▸ Kutipan untuk Dibaca:
Reformasi Parpol dan Birokrasi merupakan keharusan dalam rangka pembangunan karakter dan jatidiri bangsa, karena Parpol memiliki fungsi rekrutmen atau kaderisasi pemimpin bangsa yang nantinya akan membuat kebijakan-kebijakan publik baik di tingkat daerah maupun nasional. Sedangkan birokrasi bertugas melakukan eksekusi terhadap kebijakan-kebijakan tadi. Sehingga para pemimpin dan anggota kedua lembaga tersebut harus berkarakter dan menjadi teladan bagi rakyat yang dipimpinnya.

Penutup

Demikian kontemplasi sejenak tentang nilai-nilai Kebangsaan serta Pancasila yang seharusnya digunakan sebagai instrumen yang memberi arah, pedoman bagi kehidupan berbangsa-bernegara serta penyelenggaraan Pemerintahan Negara. Semoga tulisan singkat ini dapat mencapai tujuannya yaitu menyegarkan kembali semangat, nasionalisme, patriotisme serta menyentakkan kesadaran dan tanggungjawab moral kita akan pekerjaan akbar serta strategis-visioner yaitu ”Nation and Character Building” dan pembangunan Jatidiri Bangsa Pancasila yang selama ini terabaikan.

▸ Tugas yang Dikerjakan:
1. Salin bagian kutipan tentang nilai kebangsaan, mulai dari kata-kata "Demikian kontemplasi sejenak" dan berhenti setelah "selama ini terabaikan.".
2. Dalam kutipan tentang nilai kebangsaan, apa tugas birokrasi?

▸ Informasi yang Ditampilkan:
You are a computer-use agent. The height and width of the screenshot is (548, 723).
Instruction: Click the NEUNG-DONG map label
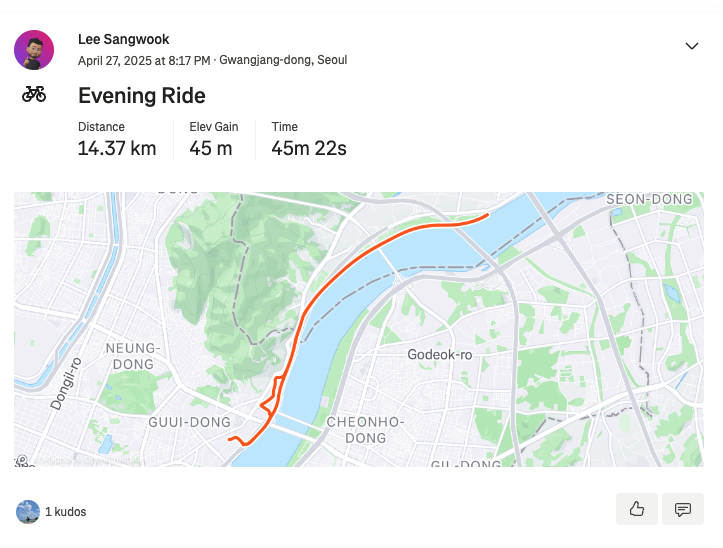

▸ Hasil Latihan:
1.
Demikian kontemplasi sejenak tentang nilai-nilai Kebangsaan serta Pancasila yang seharusnya digunakan sebagai instrumen yang memberi arah, pedoman bagi kehidupan berbangsa-bernegara serta penyelenggaraan Pemerintahan Negara. Semoga tulisan singkat ini dapat mencapai tujuannya yaitu menyegarkan kembali semangat, nasionalisme, patriotisme serta menyentakkan kesadaran dan tanggungjawab moral kita akan pekerjaan akbar serta strategis-visioner yaitu ”Nation and Character Building” dan pembangunan Jatidiri Bangsa Pancasila yang selama ini terabaikan.

2. Birokrasi bertugas melakukan eksekusi terhadap kebijakan-kebijakan publik.